Work order |
Word for word, quote the lines from the one containing "1568x717 pixels." to the end of the entries below, including both. Leave pictures out.

Exercise materials |
*** Block opens ***

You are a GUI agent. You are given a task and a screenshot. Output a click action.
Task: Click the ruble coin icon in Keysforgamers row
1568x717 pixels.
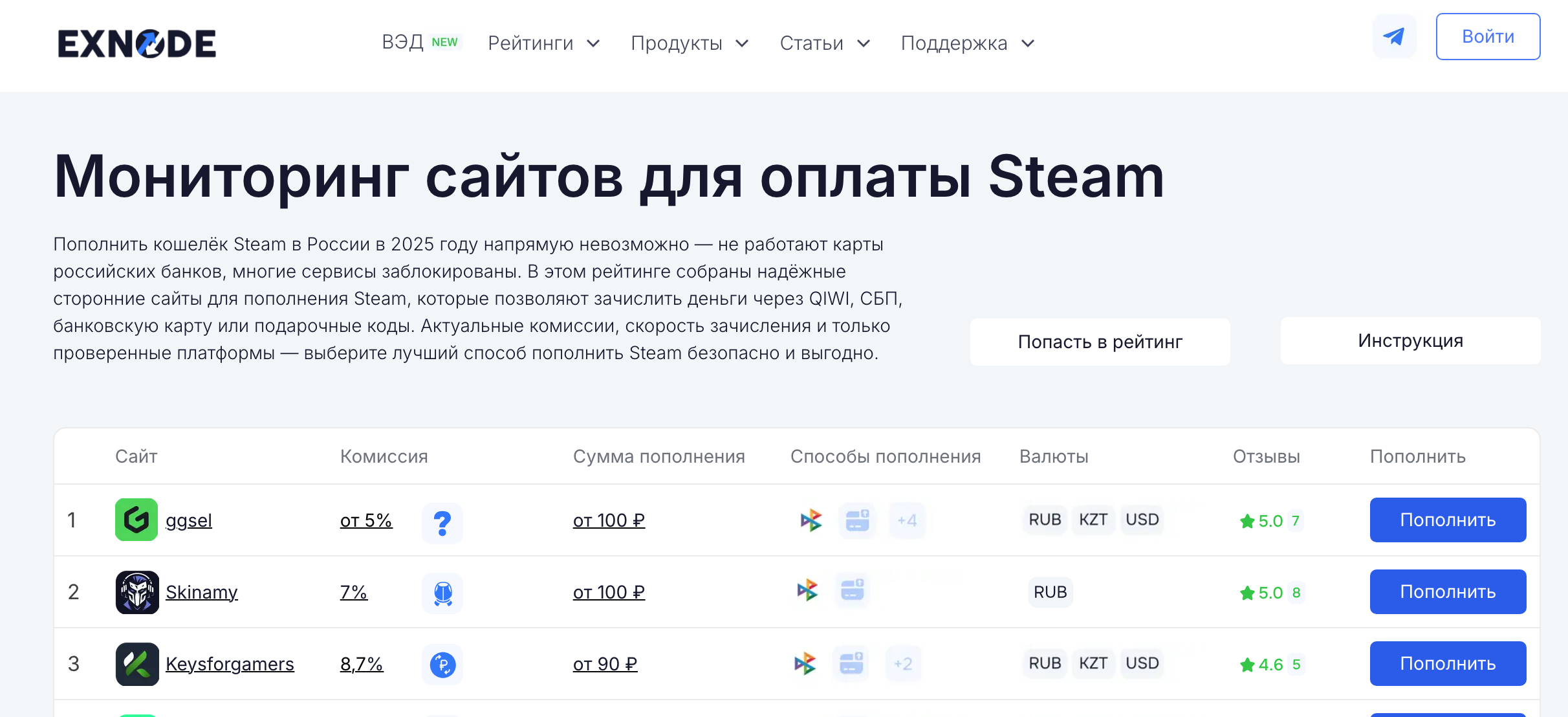tap(442, 664)
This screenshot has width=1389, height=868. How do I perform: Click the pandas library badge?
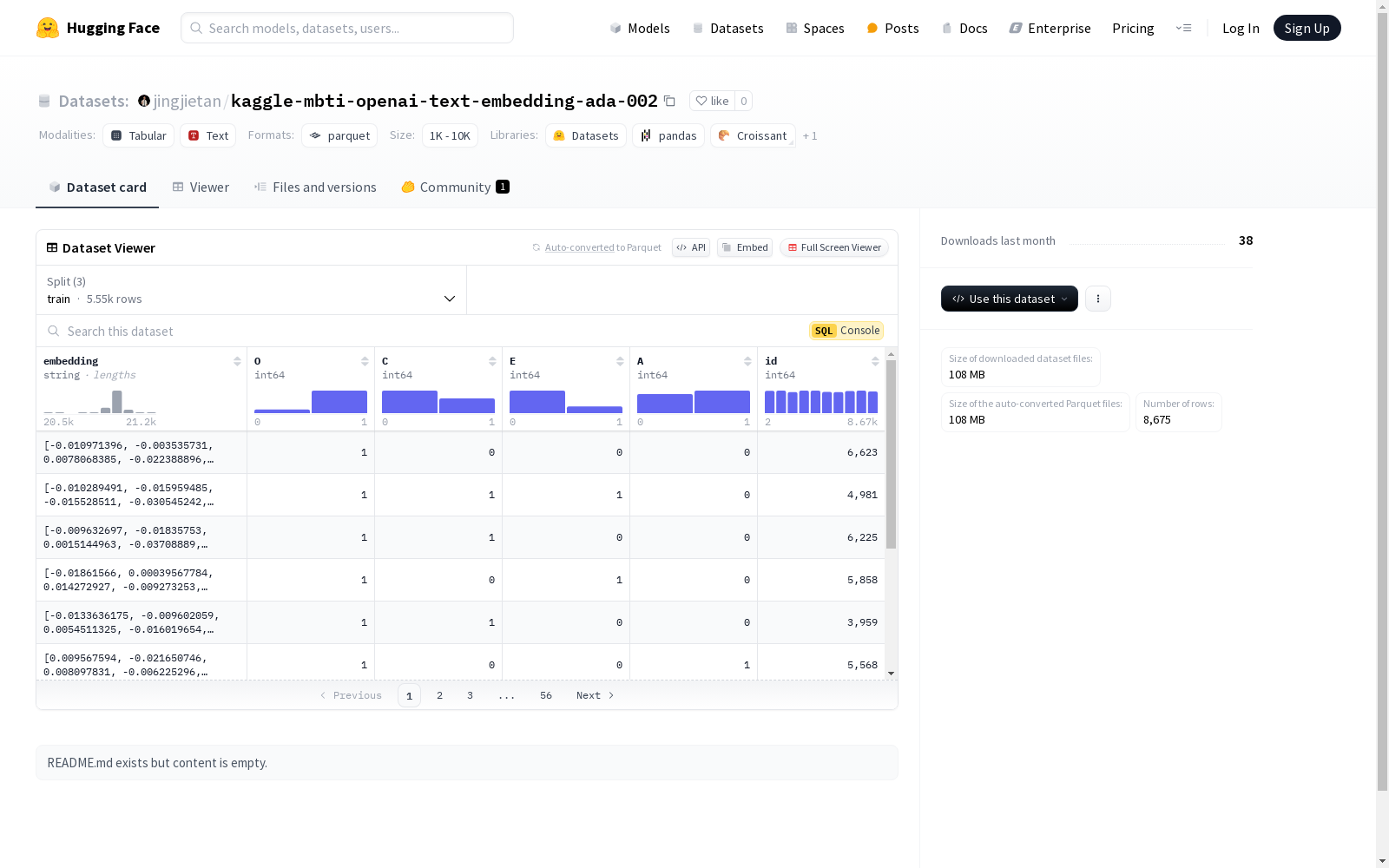(668, 135)
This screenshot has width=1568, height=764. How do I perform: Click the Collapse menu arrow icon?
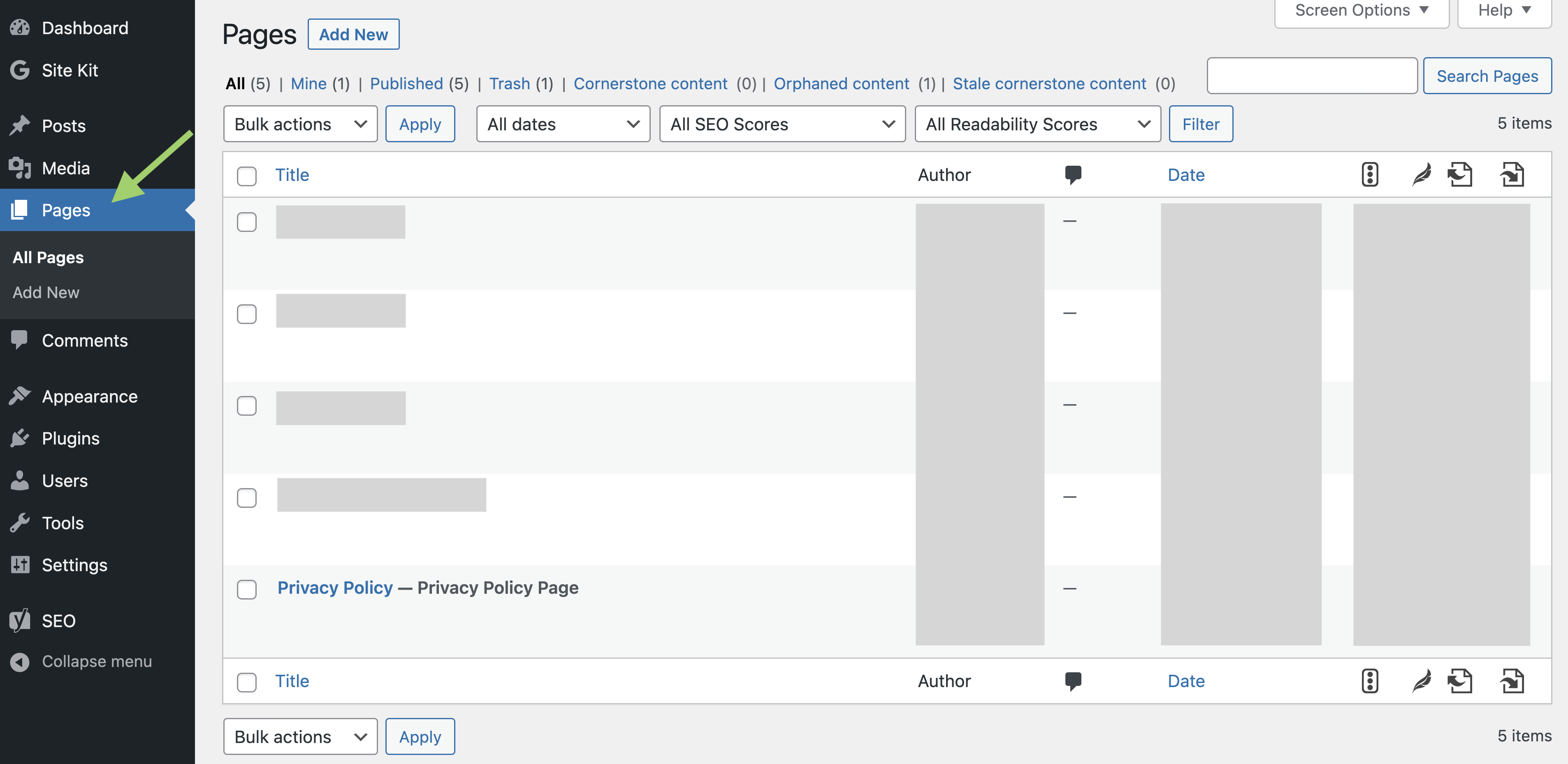click(x=19, y=661)
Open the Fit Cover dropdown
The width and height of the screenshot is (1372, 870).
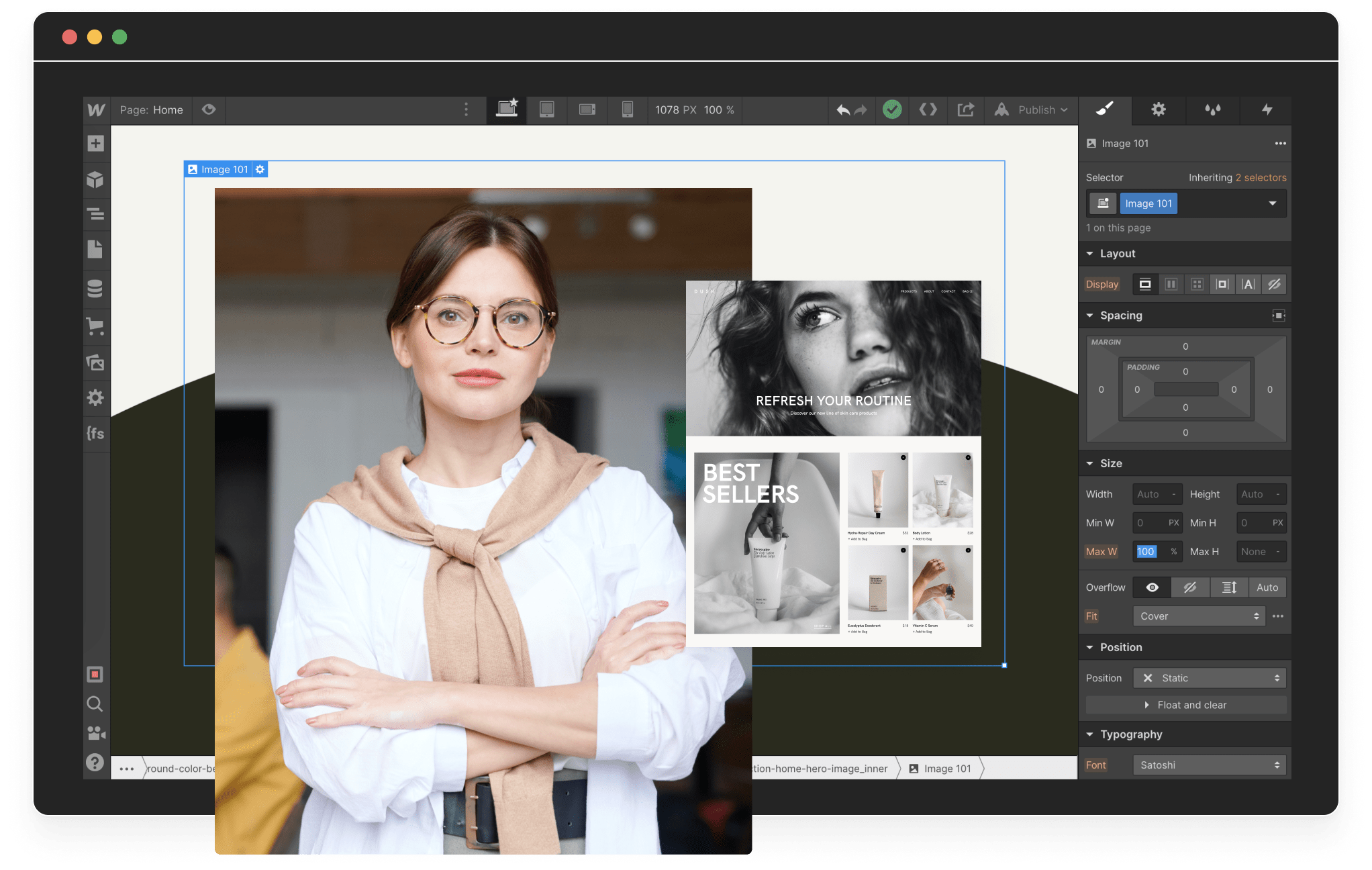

*** Block closes ***

Task response |
1568x717 pixels.
tap(442, 664)
This screenshot has width=1389, height=868. How do I perform: Click the pandas library badge?
(668, 135)
This screenshot has width=1568, height=764. How do I perform: Click the Collapse menu arrow icon?
click(x=19, y=661)
Open the Fit Cover dropdown
The width and height of the screenshot is (1372, 870).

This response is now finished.